Working as a market researcher with clients at all levels of sophistication has led me to build the following framework for how I think of levels of knowledge. It exists at three levels, with three processes that generate each. The levels are data, information, and intelligence, and the processes are observation, analysis, and synthesis.
As I was writing this, I realized that I either didn’t come up with this myself or that it’s a common way to parse this hierarchy — called the DIKW Pyramid.
Anyway, here’s how I think about it:
Data are recorded observations from the real world. Examples are CSV files, folders of images, clickstreams, etc.
Information consists of summaries of data. Examples include scatterplots, crosstabs, regression coefficients, select count(*) queries, etc.
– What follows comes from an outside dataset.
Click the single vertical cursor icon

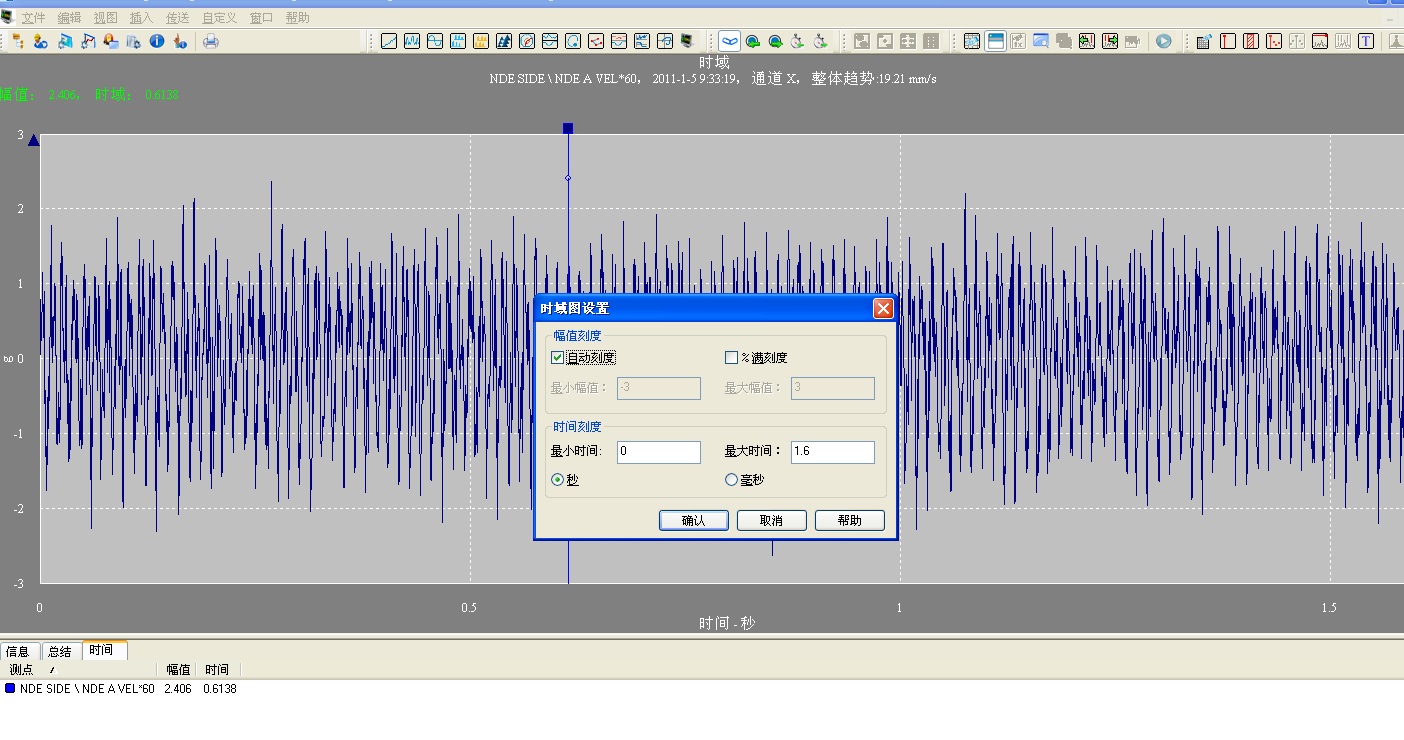click(x=1227, y=41)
You can think of it as the data compression step.
Intelligence is the human interpretation of information, usually with a goal in mind: “In order to maximize growth within a $75 CPA cap, we should target our advertising spend to these demographic cells in these ZIP codes”; “we should raise our prices 15%”; etc.
The processes of observation, analysis, and synthesis are simply the transitions between each step.
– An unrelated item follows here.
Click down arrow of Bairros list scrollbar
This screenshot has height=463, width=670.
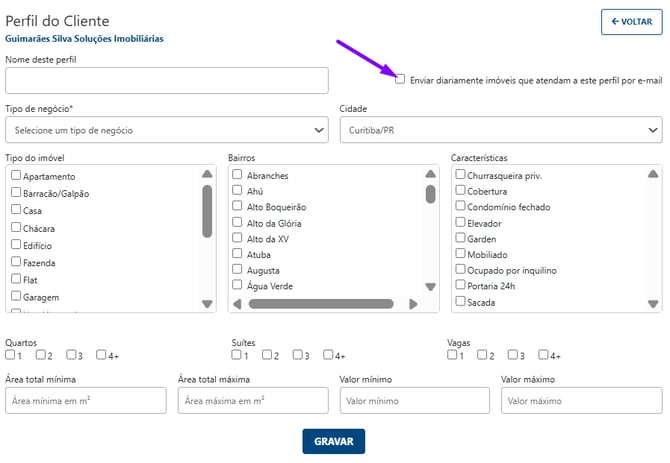(430, 287)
Observation is the act of recording data, whether it’s a SQL transaction, a survey, a camera taking a picture, a webscraper, or something else. It can be observational or interventional (coming from an experimental design). The result of observation is data.
Analysis is the act of taking data and producing summaries of it. This could be something as simple as a sum or a mean, visual summaries like charts, or as complicated as a gaussian process regression with a crazy link function.
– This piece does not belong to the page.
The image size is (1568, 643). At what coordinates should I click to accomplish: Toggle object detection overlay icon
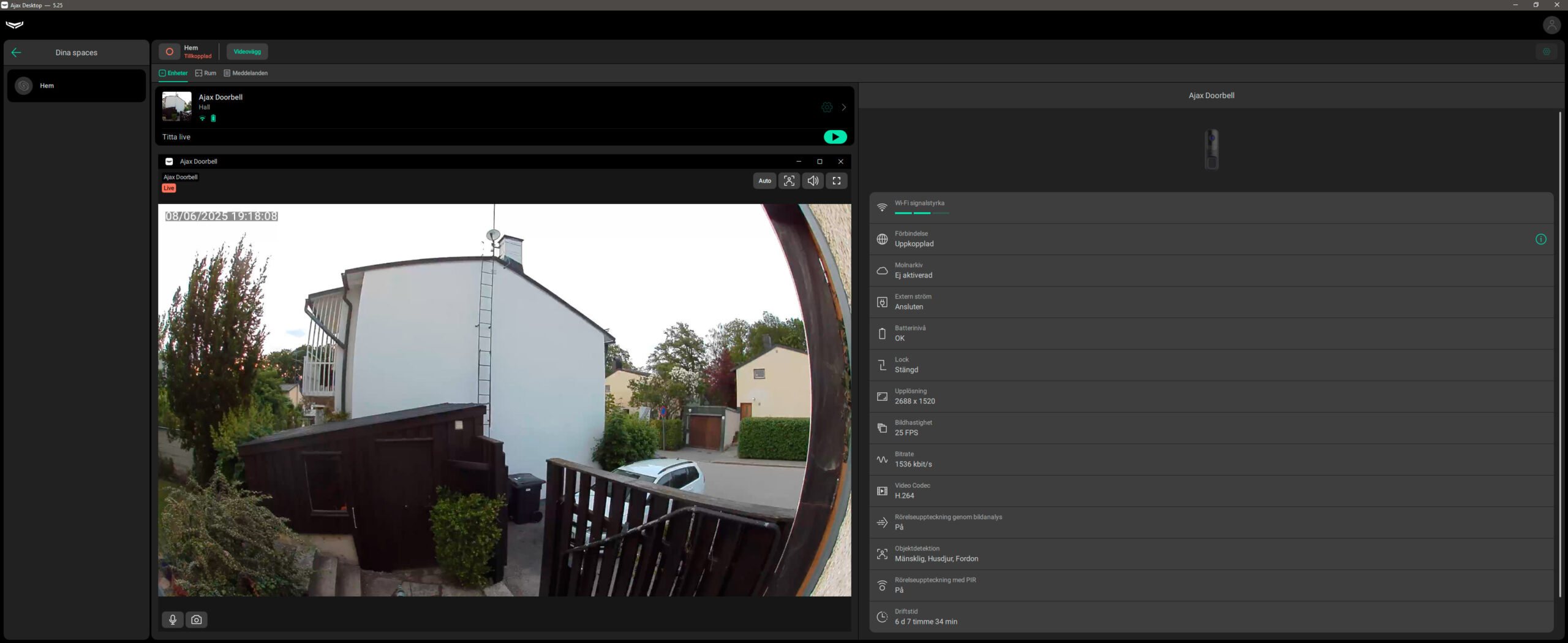789,181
Finally, synthesis is all the hours that one typically spends thinking about how to take action based on the information.
While the observation and analysis steps are usually well-known to the analyst, the synthesis step is not, and there aren’t as many tools, or active research on such tools, to help analysts perform that step
Additionally, while I’ve laid out the steps in sequence, that is not how they have to occur temporally. In fact, at Gradient, we try to perform “upfront synthesis” to lay out a decision-making model for our clients in advance of collecting data or performing analyses.
Finally, it’s often typically implicitly assumed that quantitative tools to perform synthesis don’t exist, or aren’t possible. But that isn’t true. Tools like decision trees, optimizers, simulators, etc., are quantitative techniques of performing synthesis of information. But there needs to be substantially more research in this area.